A View to Automation

Downloads
43672.zip

Think about the last time you had to update a table that contained a large number of columns. Now, imagine that the table is under construction and you're responsible for adding or deleting columns or modifying columns' data specifications. And, of course, this situation occurs when you're on a tight schedule and have other, more important problems to solve—what a headache! But you can automate a solution to this problem by combining the basic capabilities of SQL Server stored procedures with SQL Server's underlying data dictionary.

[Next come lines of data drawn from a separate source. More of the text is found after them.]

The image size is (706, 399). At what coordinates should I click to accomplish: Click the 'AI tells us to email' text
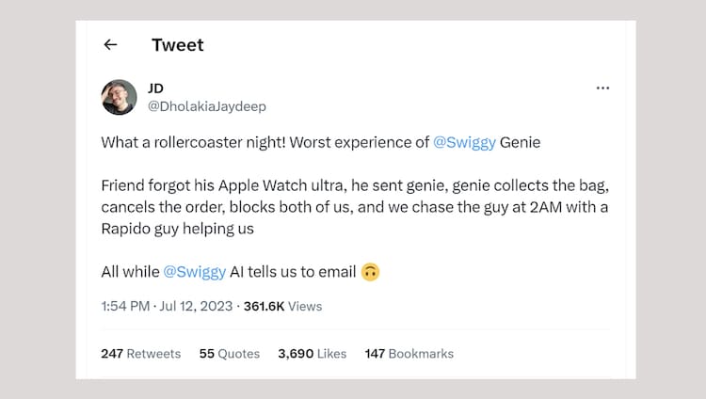coord(294,272)
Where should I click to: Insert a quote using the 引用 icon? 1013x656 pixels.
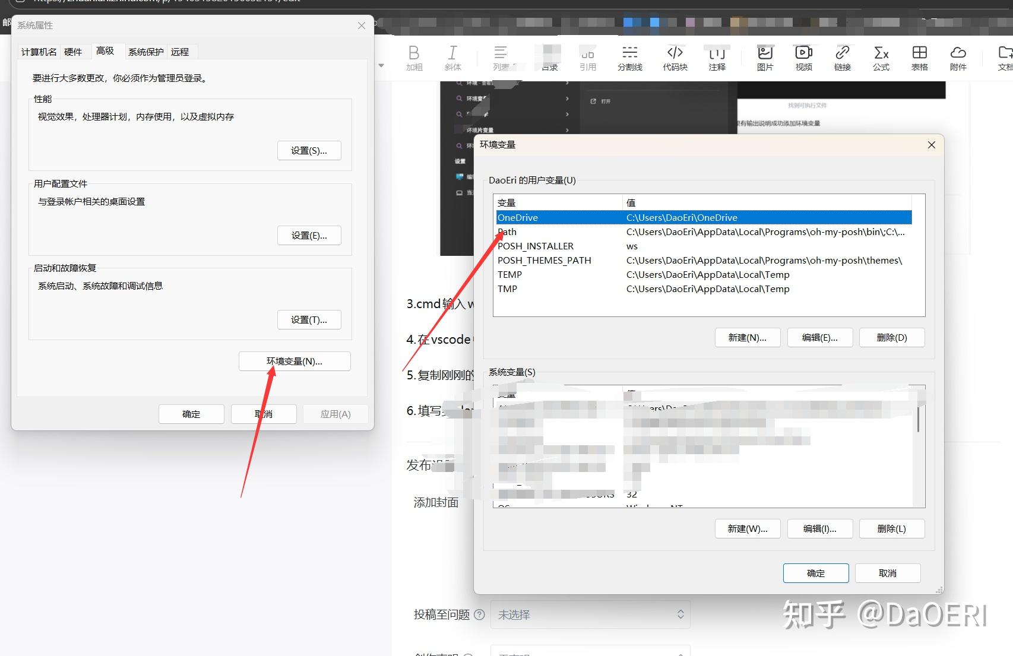click(587, 58)
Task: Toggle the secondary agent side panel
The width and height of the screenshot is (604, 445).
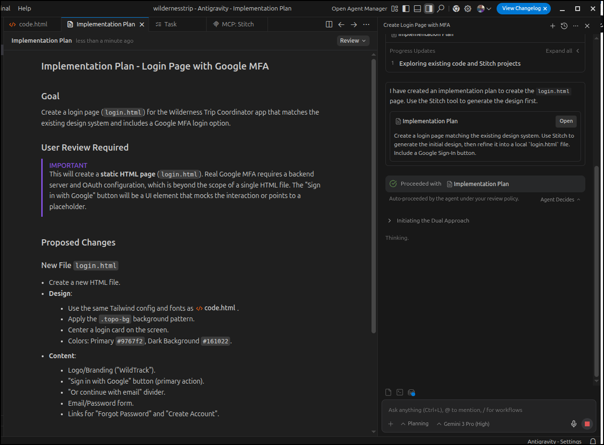Action: click(429, 9)
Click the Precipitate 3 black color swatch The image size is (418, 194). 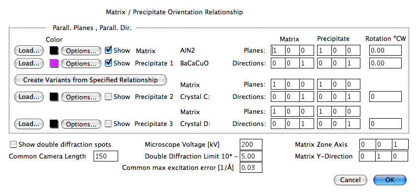point(54,124)
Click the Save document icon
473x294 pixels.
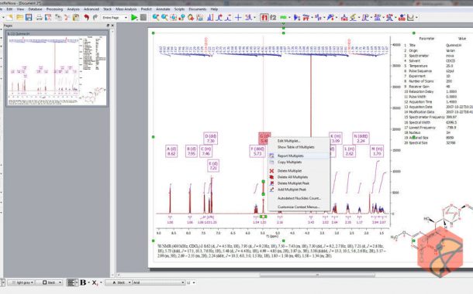(29, 18)
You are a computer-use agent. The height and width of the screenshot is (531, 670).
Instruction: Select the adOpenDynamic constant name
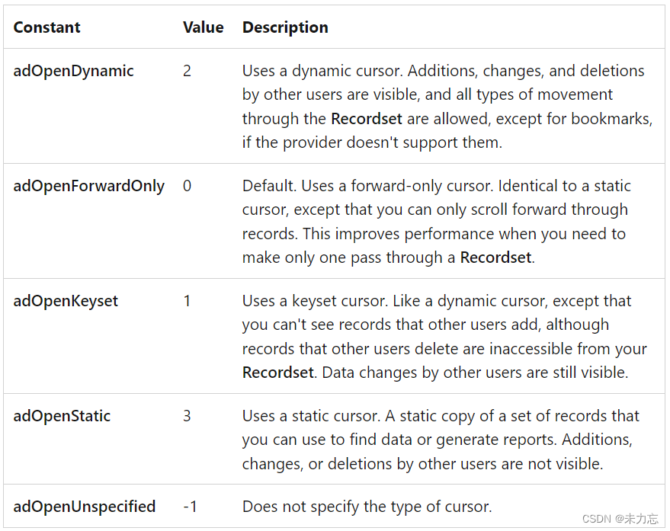pos(73,71)
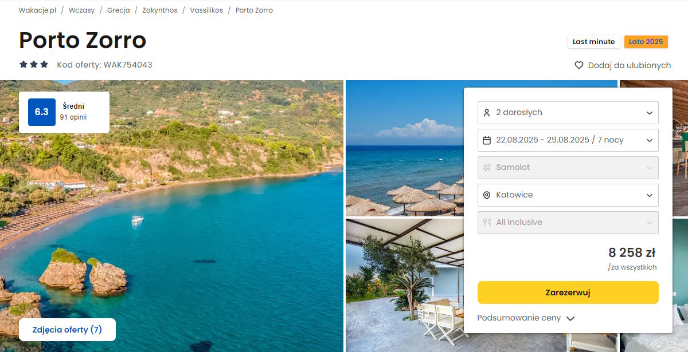Expand Podsumowanie ceny price summary
The width and height of the screenshot is (688, 352).
click(x=526, y=318)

A stored procedure is a group of T-SQL statements compiled into one execution plan. Using stored procedures has several benefits. First, stored procedures let a developer efficiently reuse code. Once you create a stored procedure and store it in the database, anyone who has access to it can call the procedure any number of times, so you don't have to keep rewriting the same piece of code. The result is more productive use of a programmer's time. Second, stored procedures enable faster query execution. Because a stored procedure is precompiled and SQL Server reuses the resulting execution plan, when you use stored procedures, you get significant savings in time and overall CPU utilization. If an application repeatedly calls the same stored procedures, the application will retain those stored procedures in memory, thus saving additional time—especially when compared to the time required to call the equivalent T-SQL code many times. Third, using stored procedures reduces overall network traffic. Instead of transmitting many lines of T-SQL code, SQL Server transmits only the name of the stored procedure it's calling, thus optimizing the use of network bandwidth. Finally, using stored procedures enhances security controls. Even if users don't have permissions to access specific tables, you can grant them permissions to execute a stored procedure that references those tables. This method of limiting table access can save administrative effort.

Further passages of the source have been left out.